As Brand South Africa’s Country Head for the UK, Pumela Salela (PS) is the custodian of
her country’s brand and reputation, and her role is to market South Africa in the UK, attract
foreign direct investment to South Africa, and mobilise Global South Africans (GSA) abroad.
We spoke to her to find out more about her background and her work in promoting Brand
ADM: We know you as Brand South Africa’s Country Head for the UK, but who is the
woman behind the profile – who is Pumela Salela?
PS: I am an African first and foremost. A Believer. And a descendant of the Salela
(Mpophoma) and Magula (Fuzile) families. I was born in the Eastern Cape in South Africa,
the same province that Nelson Mandela was born in. He is my inspiration. I consider myself
a free-spirited person who likes to travel, meet new people, and experience different
cultures. I have travelled to about 34 African countries and have a vision of travelling to all
54, so I am left with 20 now! I like art and beauty and consider myself creative. I am a wife
to a loving husband and a daughter of the Most High God.
ADM: What’s your professional background and what led you to become involved
with Brand South Africa?
PS: Let me start with what led me to be involved with Brand South Africa. In 2003 I was awarded the Nelson Mandela Scholarship to study for an MBA in the UK. As Nelson Mandela handed the scholarship to each one of us he said: “You are my ambassador, you carry my name”. From the day Tata Madiba shook my hand I changed. I decided that whatever I will do in life will be for the promotion of my beloved country, South Africa. I completed my studies in the UK in 2004. As I left the country to go back to South Africa, I spoke to the land and the seas to say that “I will be back” and when I come back I will be representing my country. Fate had it that an advertisement was put in the national newspaper for this role in 2014 (10 years later!).
I applied and told the panellists that it was my life-long dream to do this job. I saw it as a purpose – a calling more than a role to fill. I went through a gruesome six months’ selection process and was selected by the Grace of God. I commenced my duties in the UK in March 2015, and will be in this role for a period of five years until 31 January 2020.
Professionally, I cut my teeth in the Media and Broadcasting space in South Africa, having worked for both print and electronic media (Unitra Community Radio, Network Radio Services, SABC (5fm Music Radio) and Media 24 (Fairlady Magazine). I later moved on ton core marketing through Unilever working on Lux and Dove brands. It was then that I was head-hunted to go and work for Trade and Investment South Africa (TISA), doing investment promotion.
My role involved travelling around the world trying to lure investors to invest in South Africa. Thereafter I wanted to understand policy-making, so I moved into the policy-making division of the Department of Trade and Industry in South Africa. I was appointed a director, leading South Africa’s development of the Business Process Outsourcing & Offshoring sector.
I worked very closely with the industry. The World Bank in Washington saw the achievements we attained in South Africa and gave me an opportunity to work with them in Washington DC as a Consultant in ICT-Enabled Services. From there I moved back to South Africa and served as a Chief Director in the Department of Economic Development. It was then that I came across the opportunity to work for Brand South Africa in the role of UK Country Head.

# # # #

> _Job 1_: According to the interview, in what year was Pumela Salela awarded the Nelson Mandela Scholarship?
> _Job 2_: Please say whether each statement agrees with the interview, answering yes or no and quoting the deciding words: (a) She has traveled to about 34 African countries. (b) She completed her studies in the UK in 2003. (c) At Unilever she worked on the Lux and Dove brands.
> _Job 3_: Reproduce the interview word for word from "PS: Let me start" to "(10 years later!).".
The data after the interview is not needed.

> _Dataset excerpt_:

# # # #

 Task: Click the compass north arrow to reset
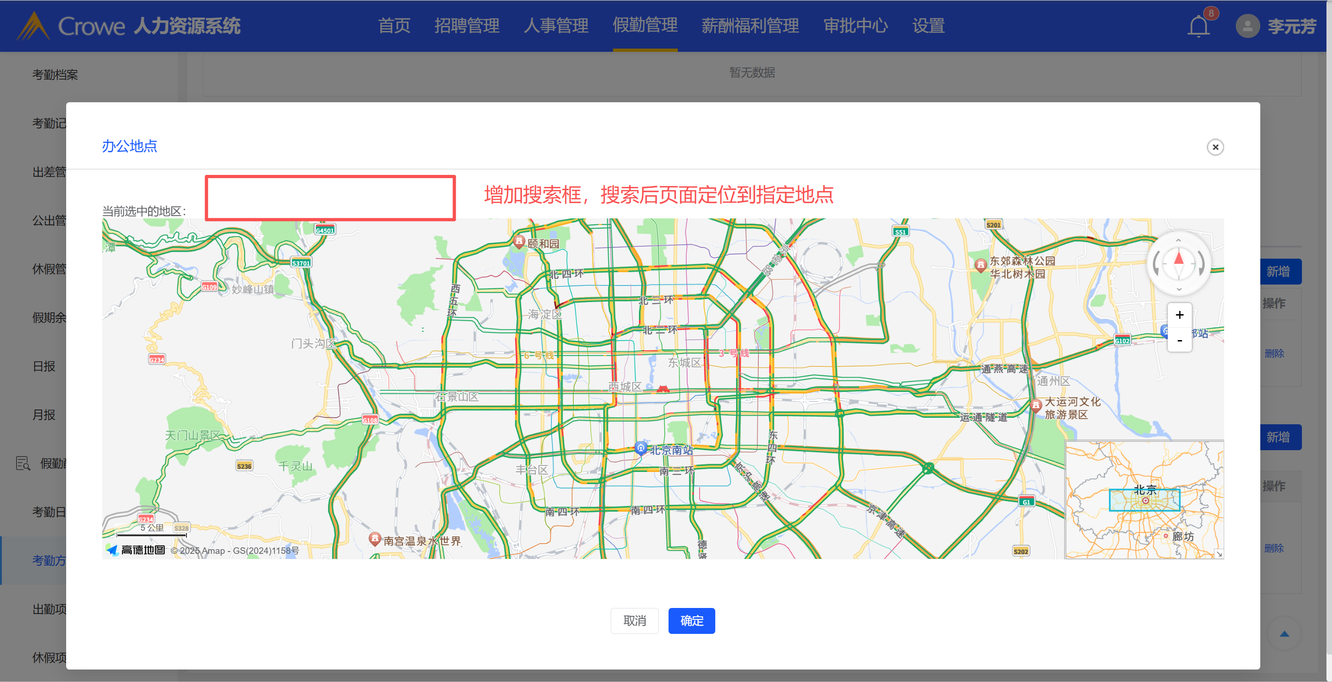tap(1178, 259)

# # # #

> _Result 1_: 2003

> _Result 2_:
(a) Yes: "I have travelled to about 34 African countries"
(b) No: "I completed my studies in the UK in 2004."
(c) Yes: "working on Lux and Dove brands"

> _Result 3_:
PS: Let me start with what led me to be involved with Brand South Africa. In 2003 I was awarded the Nelson Mandela Scholarship to study for an MBA in the UK. As Nelson Mandela handed the scholarship to each one of us he said: “You are my ambassador, you carry my name”. From the day Tata Madiba shook my hand I changed. I decided that whatever I will do in life will be for the promotion of my beloved country, South Africa. I completed my studies in the UK in 2004. As I left the country to go back to South Africa, I spoke to the land and the seas to say that “I will be back” and when I come back I will be representing my country. Fate had it that an advertisement was put in the national newspaper for this role in 2014 (10 years later!).